HARD BOILED CAFE

ハードボイルド探偵小説に関する本の紹介。チャンドラーの翻訳にまつわるエッセイ等。

『湖中の女』を訳す 第三十二章

<viaduct>は跨線橋ではなく高架橋。実在するポスターの汽車は橋の上を走っている。

【訳文】

32

 ジンの匂いがした。冬の朝ベッドから出るために四、五杯引っかけたというようなさり気ないものでなく、太平洋が生のジンで、ボート・デッキから飛び降りたような匂いだった。髪から眉、顎の上から顎の下までジンを浴び、シャツにもしみていた。私は死んだ蟇蛙のような匂いがしていた。
 上着を脱いで、ソファの傍に敷かれた誰かの絨毯の上に仰向けに転がり、額縁に入った絵を見ていた。額縁は安物の針葉樹にニスを塗ったもので、絵は途方もなく高い淡黄色の高架橋の一部を描いており、その上を黒光りする機関車がプルシアン・ブルーの列車を牽いて走っている。聳え立つ高架橋のひとつのアーチの向こうに、黄色い砂浜が広がり、あちらこちらに海水浴客が寝そべり、縞模様のビーチパラソルが立っていた。紙の日傘をさした三人の女の子が近くを歩いていて、一人はさくらんぼ色、一人は淡い青色、もう一人は緑色だ。砂浜の向こうの湾曲した入り江は、こんなに青い入り江があってもいいのかと思えるほど青かった。陽が降り注ぎ、風を孕んだ白い帆が斑点のように散らばっていた。湾曲した入り江の内陸の向こうには三つの丘陵が、際立って対照的な色で聳えていた。ゴールドとテラコッタ、そしてラベンダーだ。
 絵の下には、大きな大文字で「青列車に乗ってフレンチ・リヴィエラへ行こう」と印刷されていた。
 その話を持ち出すには絶妙のタイミングだった。
 私はそろそろと手を伸ばし、頭の後ろを触った。ふわふわした感じだった。手を触れた部位から足の裏まで激痛が走った。私はうめき声をあげ、辛うじてそれを唸り声にすり替えた。専門家としての誇りのなせるわざだ――そんなものがまだ残っていたとすればだが。私はゆっくりと慎重に寝返りを打ち、引き下ろされたベッドの足を見た。ツインの一つで、もう一方はまだ壁に収まったままだった。塗装された木に施された華やかなデザインに見覚えがあった。絵の方はずっとソファの上にかかっていたのに、眼中になかった。
 身をよじると、ジンの四角い瓶が胸から床に転げ落ちた。
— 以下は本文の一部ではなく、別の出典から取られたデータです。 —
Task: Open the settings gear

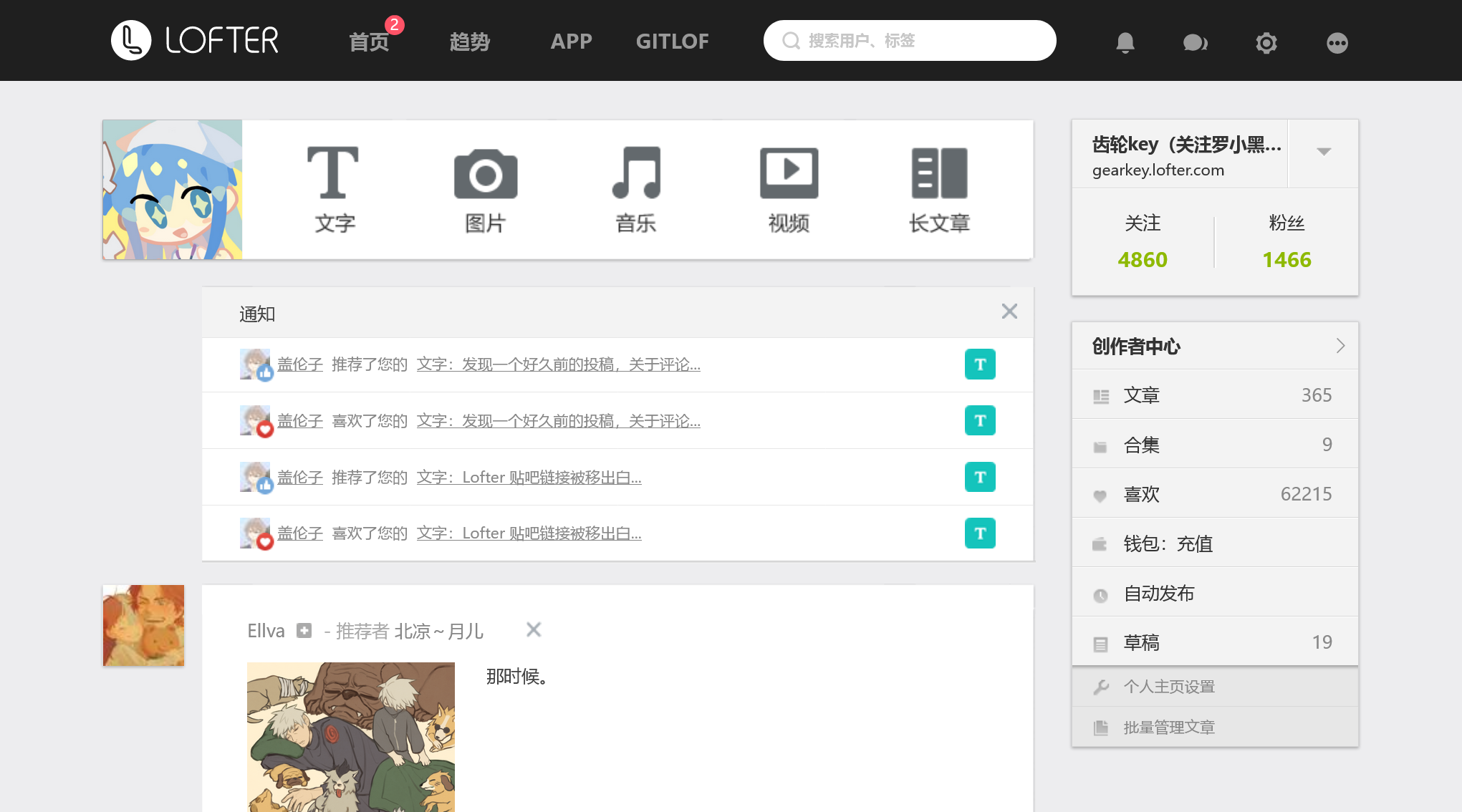Action: coord(1266,42)
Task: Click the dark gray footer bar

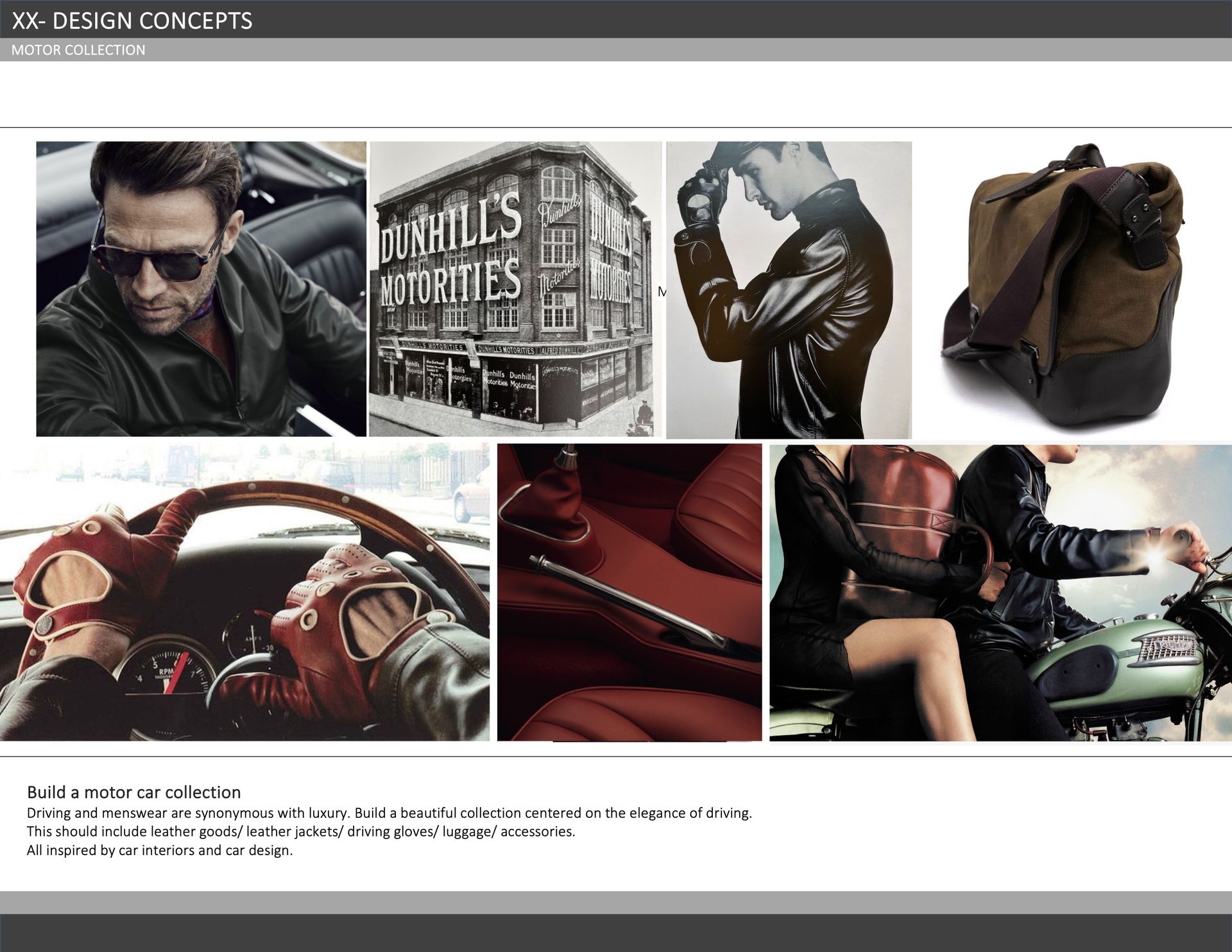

無色透明の瓶で、空っぽだった。たった一本の瓶の中に、これほど多量のジンが入っているなんて、ありえないことのように思えた。
 膝をついて四つん這いになり、しばらくじっとしていた。食べきれない餌に未練を残した犬が、餌を残して立ち去り難く、鼻をくんくん鳴らすように。首の上で頭を動かしてみた.。痛かった。 さらに動かしてみてもまだ痛かった。やっとのことで立ち上がると、靴を履いていないことに気づいた。
 靴は、かつてないほどくたびれ果てた格好で幅木のところにころがっていた。よれよれになって靴を履いた。私はもう老人だった。最後の長い坂を下っていた。だが、私にはまだ歯が残っていた。舌の先で探った。ジンの味はしないようだった。
「このお返しはきっとさせてもらう」私は言った。「いつかそっくりそのままお返しするよ。そしてそれはきっとお前の気に入るものではないだろう」
 開いた窓際にスタンドがあった。分厚い緑色のソファがあった。開口部には緑のカーテンがかかっていた。緑のカーテンを背にして座っちゃいけない。いつもきっとまずいことになる。いつも何かが起こる。誰に向かってそんなことを言ったのだろう。銃を持った若い女。表情というものを全く欠いた顔、金髪だったはずのダークブラウンの髪をした若い女
 私は彼女を探しまわった。彼女はまだそこにいた。引き下ろされたツインベッドの上に横たわっていた。
 タン・カラーのストッキングだけを身につけ、あとは何も着ていなかった。髪は乱れている。喉には黒い痣があった。口は開いていて、腫れ上がった舌がその口をいっぱいに満たしていた。両眼は膨れあがり、白目は白くなかった。
 剥き出しの腹を横切る四つの怒りの引っ掻き傷が白い肌に深紅の流し目をくれていた。激しい怒りによる傷痕だ。四本の非情な爪で抉られている。
 ソファの上に服がくしゃくしゃにまるまっていて、ほとんどが彼女のものだ。私の上着もそこにあった。中から引っ張り出して上着を着た。丸められた服の中に突っ込んだ手の下で何かがかさこそと音を立てた。長い封筒を引っ張り出すと、中にはまだ金が入っていた。私はそれをポケットに入れた。マーロウ、五百ドルだ。そっくりそのままであることを願った。それ以外に、たいして願うこともなさそうだった。
 薄氷の上を歩くように、そっと足の親指の付け根の部分を踏み出した。膝の裏を揉もうと屈んだら、膝と頭、どちらが痛むんだろう。
 どたどたという足音が廊下を進んできて、ぶつぶつ呟く声がした。足音が止まった。拳でドアを激しく叩く音がした。
 私は唇を歯にぴったりと寄せて、ドアの前でにらみを利かせて立っていた。誰かがドアを開けて入ってくるのを待った。ノブは回されたが、誰も入ってこなかった。ノックがまた始まり、止まった。また呟きが聞こえた。足音は遠ざかった。管理人が合い鍵を持ってくるまでどれくらいかかるだろうか。そう長くはかかるまい。
 マーロウがフレンチ・リビエラから家に帰り着けるほど時間の余裕はない。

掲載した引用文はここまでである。